On a scale from 0 to 100, where a 20-point improvement is considered substantial, the Edwards transcatheter valve patients had a 25-point improvement in quality of life scores compared to the control group at one year, using the KCCQ instrument. Similarly positive results were demonstrated for the other two surveys.

The PARTNER Trial is the first randomized, controlled pivotal trial of a transcatheter aortic heart valve. The Edwards SAPIEN transcatheter valve is an investigational device in the United States and not yet available commercially in this country.

[Editor’s note: An online press kit with information and graphics related to The PARTNER Trial is available -- to obtain a username and password, contact Edwards at (949) 250-5070.]

About Edwards Lifesciences
Edwards Lifesciences is the global leader in the science of heart valves and hemodynamic monitoring. Driven by a passion to help patients, the company partners with clinicians to develop innovative technologies in the areas of structural heart disease and critical care monitoring that enable them to save and enhance lives. Additional company information can be found at www.edwards.com.

This news release includes forward-looking statements within the meaning of Section 27A of the Securities Act of 1933 and Section 21E of the Securities Exchange Act of 1934. These forward-looking statements can sometimes be identified by the use of words such as “may,” “will,” “should,” “anticipate,” “believe,” “plan,” “project,” “estimate,” “expect,” “intend,” or other similar expressions and include, but are not limited to, the timing and progress of clinical studies relating to the company’s transcatheter valve technologies and the market opportunity for transcatheter technologies. Forward-looking statements are based on estimates and assumptions made by management of the company and are believed to be reasonable, though they are inherently uncertain and difficult to predict. Our forward-looking statements speak only as of the date on which they are made and we do not undertake any obligation to update any forward-looking statement to reflect events or circumstances after the date of the statement.

Forward-looking statements involve risks and uncertainties that could cause actual results or experience to differ materially from that expressed or implied by the forward-looking statements.

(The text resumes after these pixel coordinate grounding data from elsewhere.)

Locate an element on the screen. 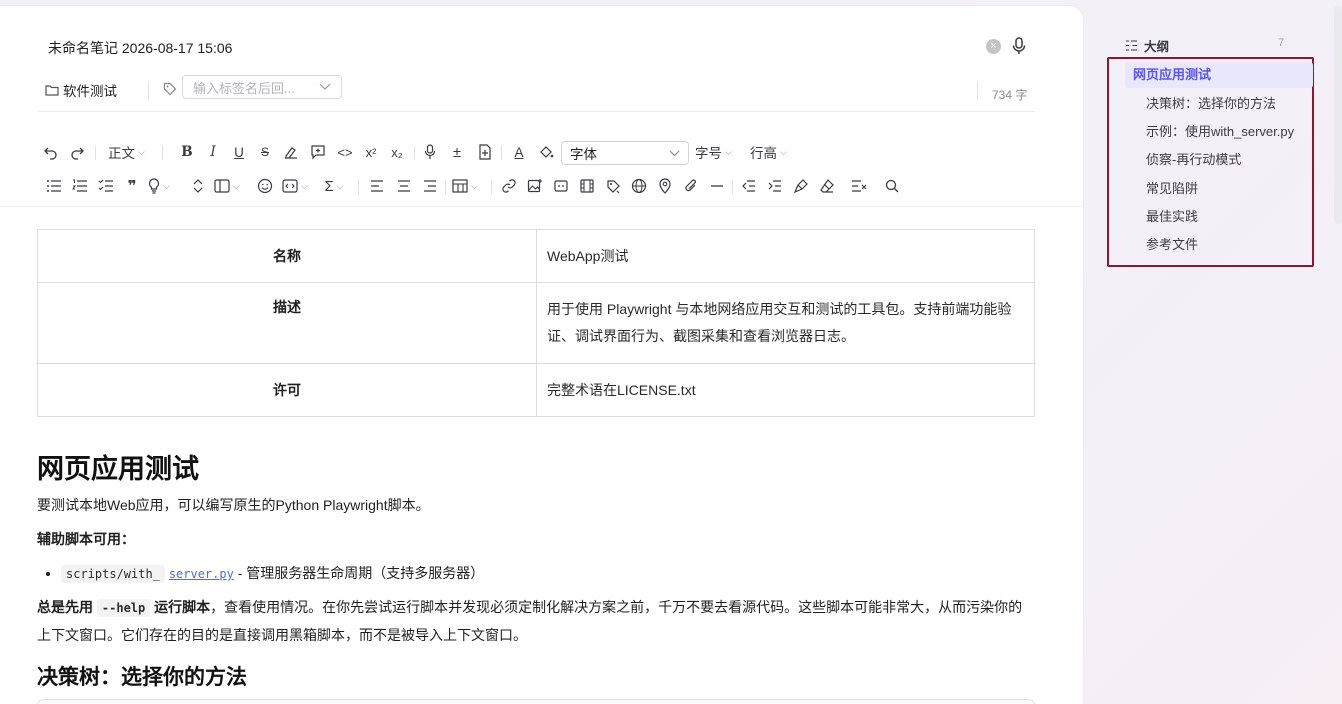 The image size is (1342, 704). outline-item: 决策树：选择你的方法 is located at coordinates (1211, 102).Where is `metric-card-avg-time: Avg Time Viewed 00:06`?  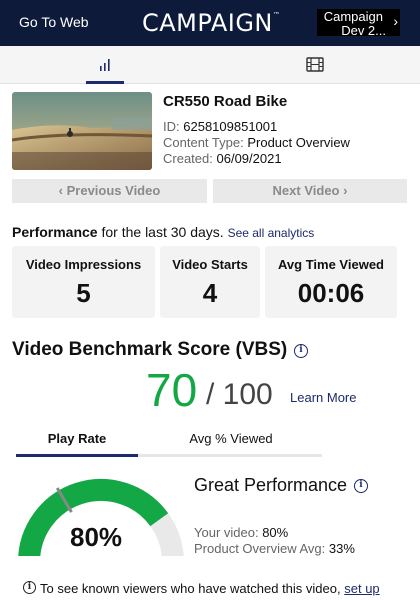
metric-card-avg-time: Avg Time Viewed 00:06 is located at coordinates (331, 282).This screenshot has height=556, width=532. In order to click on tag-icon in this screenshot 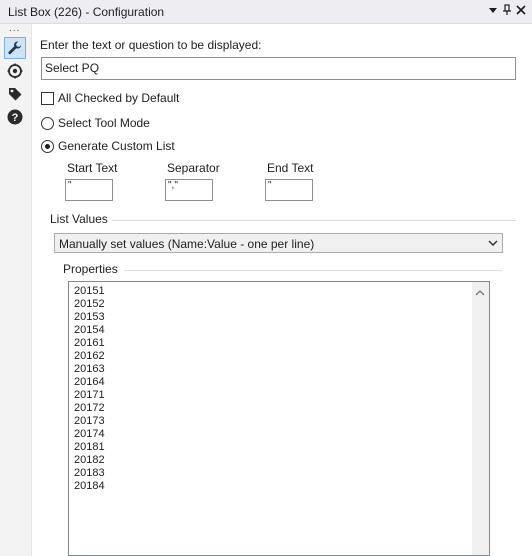, I will do `click(15, 94)`.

Factors that could cause actual results or experience to differ materially from that expressed or implied by the forward-looking statements are detailed in the company’s filings with the Securities and Exchange Commission including its Annual Report on Form 10-K for the year ended December 31, 2009.

Edwards is a trademark of Edwards Lifesciences Corporation. Edwards Lifesciences, the stylized E logo and Edwards SAPIEN are trademarks of Edwards Lifesciences Corporation and are registered in the United States Patent and Trademark Office.